The Lok Sabha has passed the RTI (Right to Information ) Bill 2019 which will be preceded by RTI Act, 2005 if cleared. The bill is due to be reviewed and cleared by Rajya Sabha on 24th July. The RTI Act, 2005 has been considered as one of the landmark decisions in the Indian democracy and was hailed for handing over of righteous powers to the citizens of India.
What is Right to Information Act, 2005?
The RTI Act was passed on 15th June 2005 and came into force on 12th October 2005. Under the provisions of the Act, any citizen of India may request information from a “public authority” (a body of Government or “instrumentality of State”) which is required to reply expeditiously or within thirty days. The Act also requires every public authority to computerise their records for wide dissemination and to proactively certain categories of information so that the citizens need minimum recourse to request for information formally.

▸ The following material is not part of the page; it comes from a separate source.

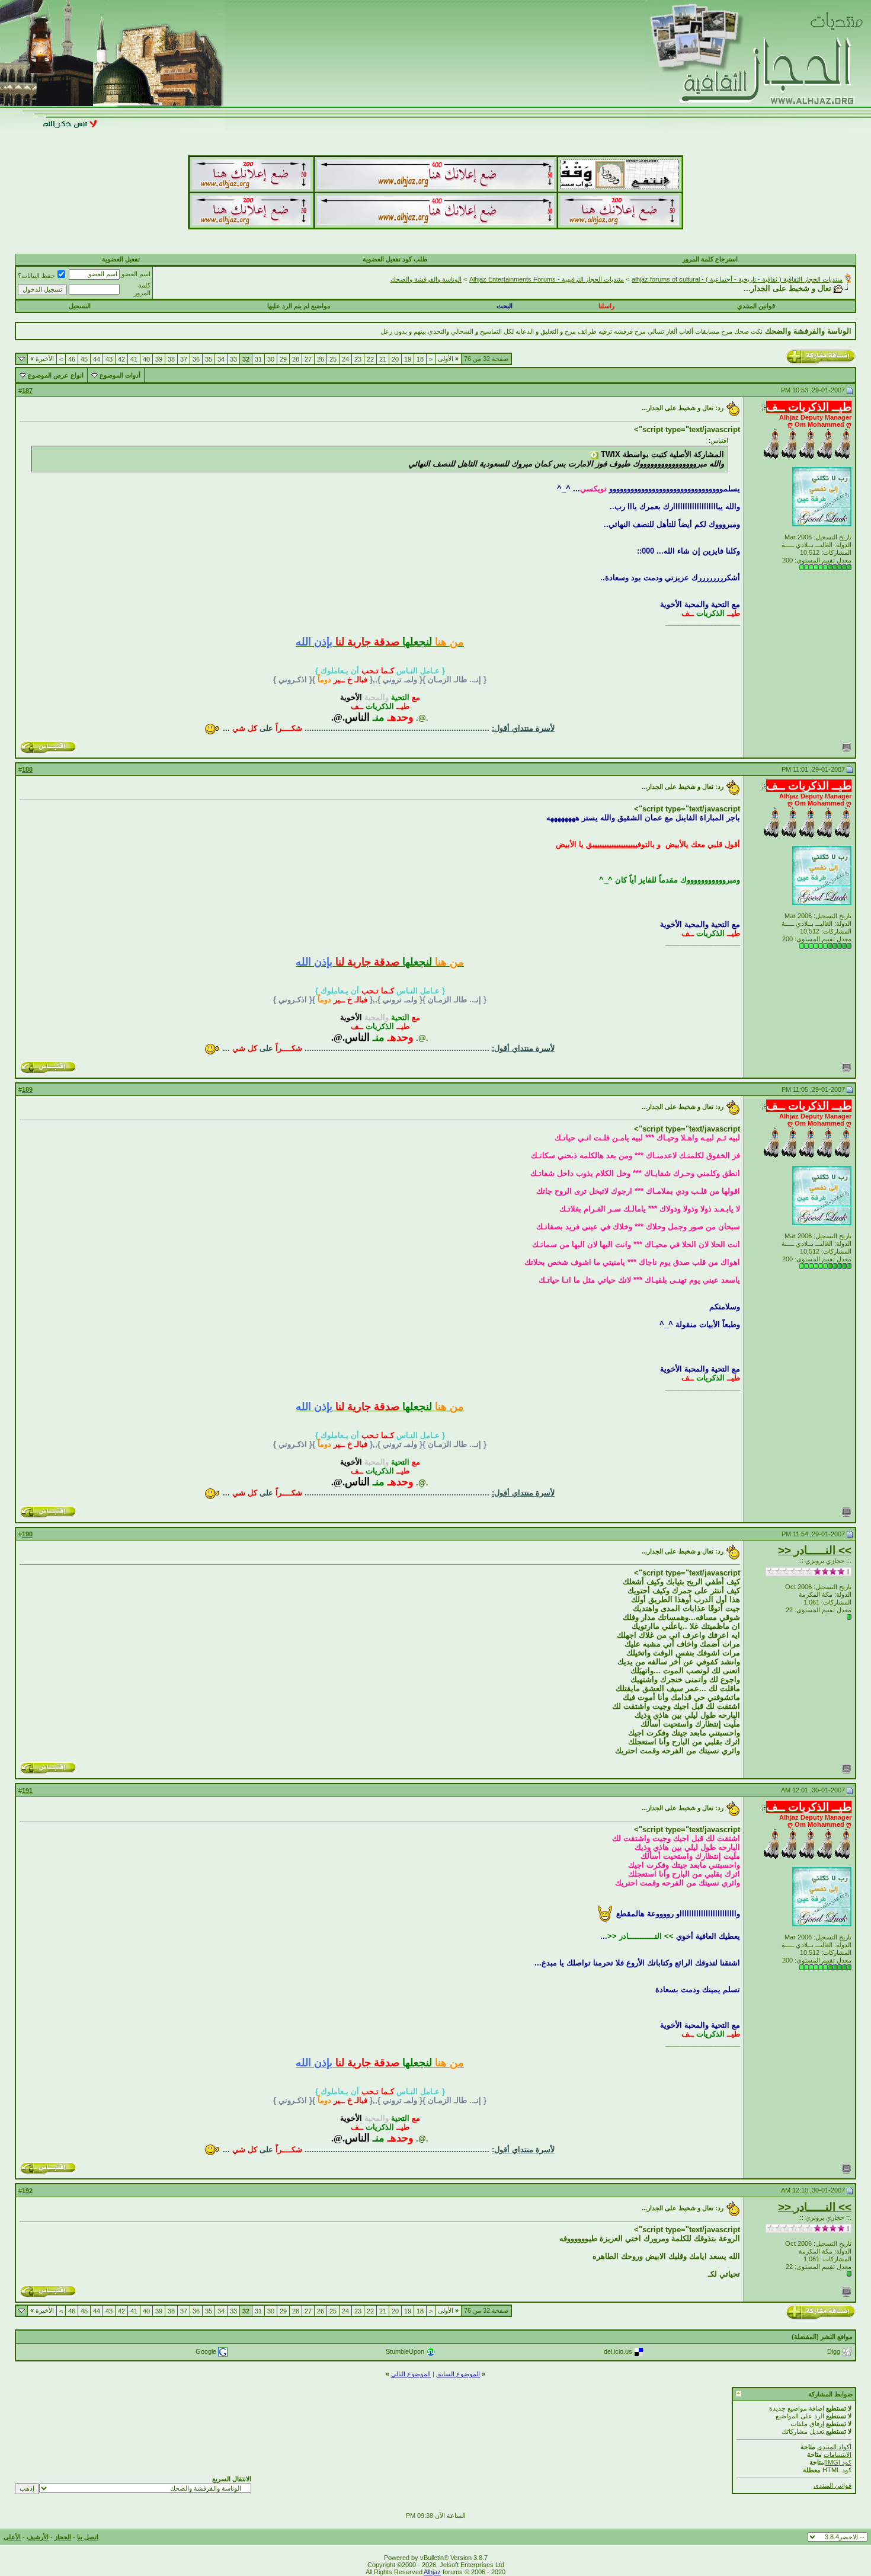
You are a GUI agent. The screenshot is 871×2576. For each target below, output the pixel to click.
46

In a layman’s language, RTI gives the power to every Indian citizen to seek information from the Public authorities. We have the right to enquire about anything in context with the government bodies barring the following:-
- Information that affects the security and economic interests of the government with another country
- Information that is banned from being published by any court or tribunal
- Information that would result in a breach of privilege of the Legislature
- Information that would harm commercial interests
- Information that arises because of a relationship based on trust
- Information from a foreign government which was given as a secret
- Information that exposes whistleblowers or endangers lives
- Information that would cause difficulty in police investigation or arrests in criminal cases
- Records of the Cabinet Ministers (reasons and materials can be made public after the decision is made)
- Personal information (however, such information has to be revealed to the Parliament or State Legislature if asked for)
RTI Act was aimed to increase transparency, keep corruption in check and make the public organisations liable of negligence and concealment of the necessary information. This proved to be a major blow to many who now fell under the radar of the public eye. Proof of the same is numerous incidents of attacks, murders, and threats on those who were seeking information through RTI.
Barriers of absolute transparency in RTI,2005
Proving to be a subversion of this act was an invocation of Intellectual Property Rights by the government authorities on certain occasions like :
- RBI denied releasing information on Demonetization citing Intellectual Property Laws.
- Denial by UP Irrigation Department to release details to environmental scientists about environmental impact, wastage of tax money, etc in the ‘Gomti Riverfront Development Project’
What changes if RTI Act 2019 is implemented?
According to sources, the amendments will change the following :
- The government will have the power to change the term of Information Commissioners, determine and deduct their salaries.
- The status of Information Commissioners would change who were on a par with Election Commissioners as per the original act.
This means that the prime authorities of this act are now susceptible to insecurities of losing the job or being influenced by how the government functions which may affect the transparency of RTI.
Views of the opposition and activists :-
From UPA, Kejriwal to other activists including Anna Hazarey are critising the amendment and are considering it as a threat to democracy.
Current Government’s opinion on the matter :-
As per the sources, Jitendra Singh, Minister of State in the Prime Minister’s Office (PMO), who introduced the bill in the Lok Sabha, said the Union government was only rectifying the anomaly in the law that had been passed by the UPA government in 2005.